Cruddas faults the government for doing nothing during the boom years to halt the European Union's "race to the bottom," leaving British workers among the least protected in Europe. Though he sits on Labour's back benches, Cruddas, who comes from a Catholic working-class family and arrived at his politics by way of liberation theology, has become an increasingly influential voice urging the party toward greater economic activism. Perhaps surprisingly, he doesn't favor wholesale nationalization--"Why should the government have to price the banks' toxic assets? Let the market do that"--but says they might as well put the banks they've been forced to buy to good use. One idea is a National Infrastructure Bank, issuing public works bonds to fund railway improvements, bridges, wireless broadband, etc. (Similar ideas have been proposed in the United States, bolstered by regulator Elizabeth Warren's revelations about how little Washington got for its TARP billions.)
More radical is Cruddas's plan for social credit and micro-lending, turning the hundreds of recently shuttered post offices into community development banks--another model, pioneered by the Grameen Bank in Bangladesh, as well as ShoreBank in the United States. (Peter Mandelson, the New Labour godfather serving as business secretary, endorsed a version of the "People's Bank" plan--an indication of the shift in politics here.)

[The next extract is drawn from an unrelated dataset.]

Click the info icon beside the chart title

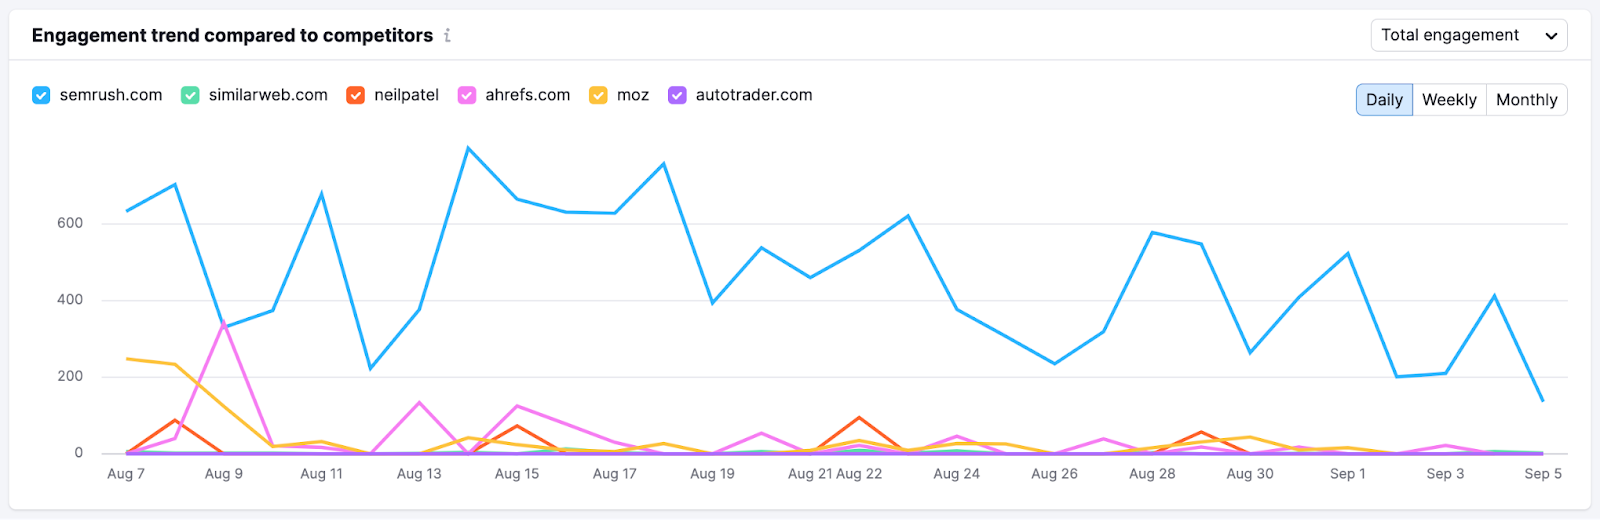[x=447, y=36]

Cruddas's really big idea is for a housing bank, using Northern Rock, an S&L taken over by the government a year ago, as a vehicle to enable local councils to build 250,000 units of public housing a year. "Since Thatcher got the government out of the housing business, we've got 2 million families on council waiting lists," he says. "Even in boom times there was no way the private sector was going to house those people." With so much of the construction industry idle, Cruddas says, housing could be "Labour's equivalent of the TVA--a program that changes lives and transforms politics."
With no need to call an election until 2010, Gordon Brown might just have enough time to turn the crisis into an opportunity. First, though, he has to keep his balance--and find his nerve.